Le matin se leva sur la maison de Sarah, elle se prépara et alla au collège. Le soir elle fonça dans sa chambre et fit la toilette habituelle de ses poupées, elle pleurait car elle avait encore reçu des réflexions de ses soi-disant amies, elle ne comprenait pas pourquoi elle ne pouvait pas être comme elle le voulait, pourquoi les autres faisaient attention à tout ce qu’elle fait et pourquoi ils prennent plaisir à critiquer tout et n’importe quoi. Peut-être qu’ils reportent leurs frustrations sur les autres, mais ce n’est pas une solution. Elle pleura, eut un léger hoquet puis les yeux verts émeraude de sa nouvelle poupée brillèrent. Elle sursauta puis recula effrayée. Une voix résonna dans sa tête.

-« Qui à t-il petite Sarah, tu as des malheurs dis moi qui les provoquent et je règle ça… »

Elle secoua la tête puis se colla contre le mur et balbutia :

-« Tu ne peut pas parler… Tu… Tu est une poupée… »

-« Ne m’insulte pas petite, tu veut des preuves? Cherche une certaine Stéphanie, tu sais la collègue de ta maman, et appelle là… »
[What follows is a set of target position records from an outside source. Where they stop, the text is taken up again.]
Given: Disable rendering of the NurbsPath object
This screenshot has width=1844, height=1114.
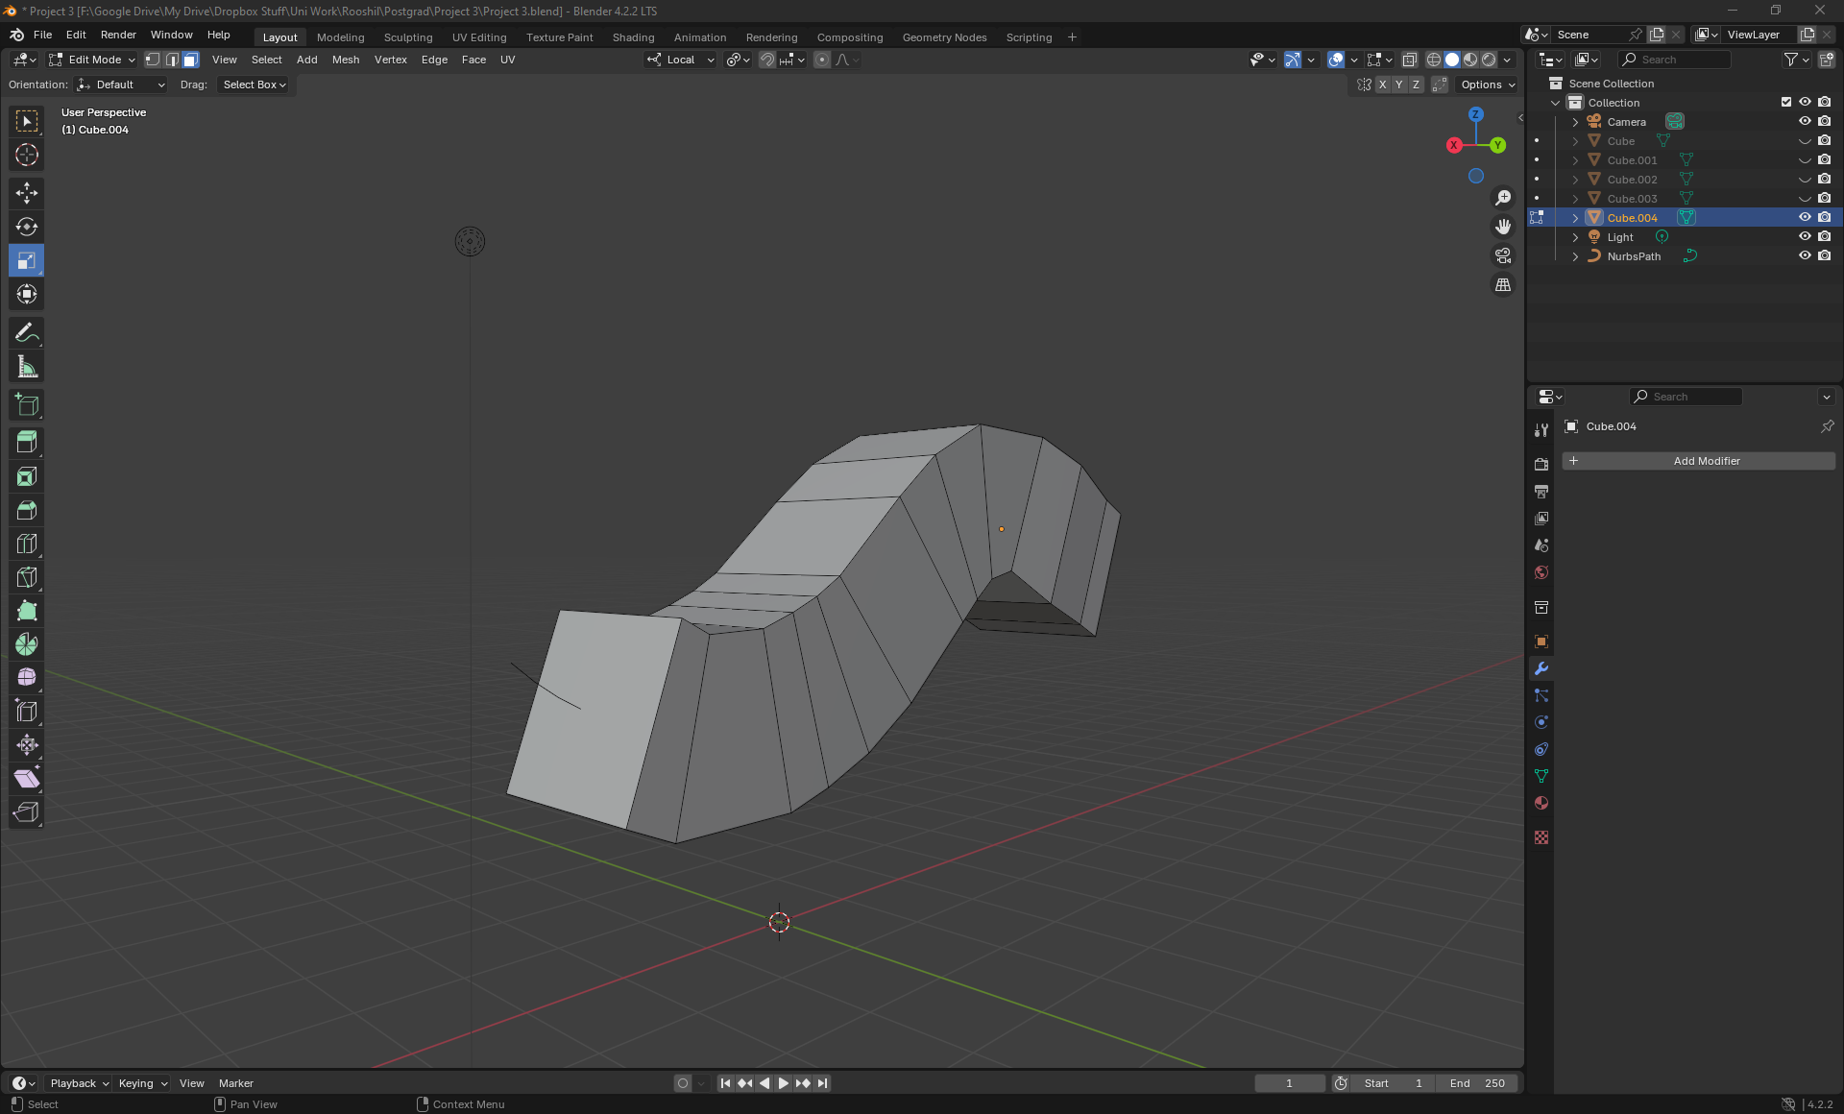Looking at the screenshot, I should click(x=1824, y=255).
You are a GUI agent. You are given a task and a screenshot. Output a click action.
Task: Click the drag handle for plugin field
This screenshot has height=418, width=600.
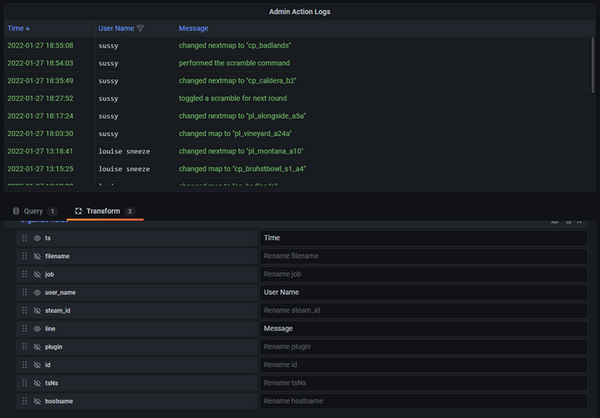pos(25,347)
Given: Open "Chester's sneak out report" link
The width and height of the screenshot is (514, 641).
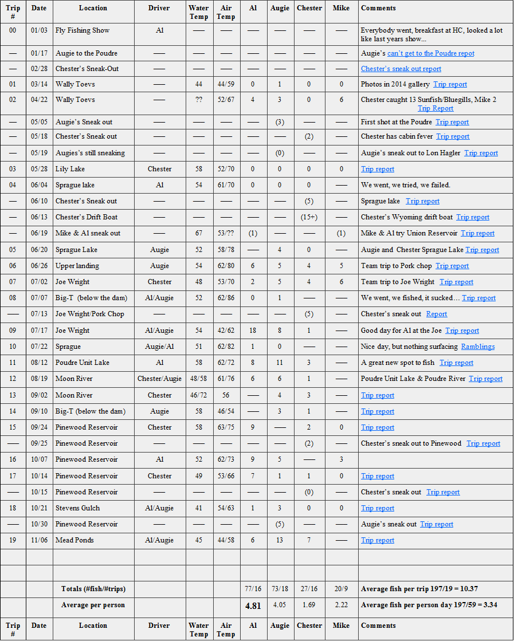Looking at the screenshot, I should pyautogui.click(x=401, y=69).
La jeune fille appela mais elle apprit qu’elle venait de mourir d’une crise cardiaque. Elle raccrocha et tremblait, elle avait peur, qu’Est-ce que c’est cette poupée?

Elle fit une liste pour tester, elle se disait que cela devait être une coïncidence. Toutes les filles qui la menaçait ou la charriait tous les jours, elle la tendit à la poupée puis descendit à toute jambe pour manger. En regardant la télé ce soir là elle vit aux informations que 15 jeunes filles de la région était morte de crise cardiaque. Elle pâlit puis monta en vitesse dans sa chambre. Elle était rongé par le doute, la culpabilité, pourquoi les avoirs tuées? Elle ne le méritait pas, puis elle ne pouvait prendre le droit de vie ou de mort sur les personnes. Elle ne savait que faire, terrorisée elle ne vit qu’une solution, elle s’allongea dans son lit griffonna quelque chose sur un papier, le donna à sa poupée puis s’endormit apaisée.

Sur ce papier on pouvait lire : Sarah Udo.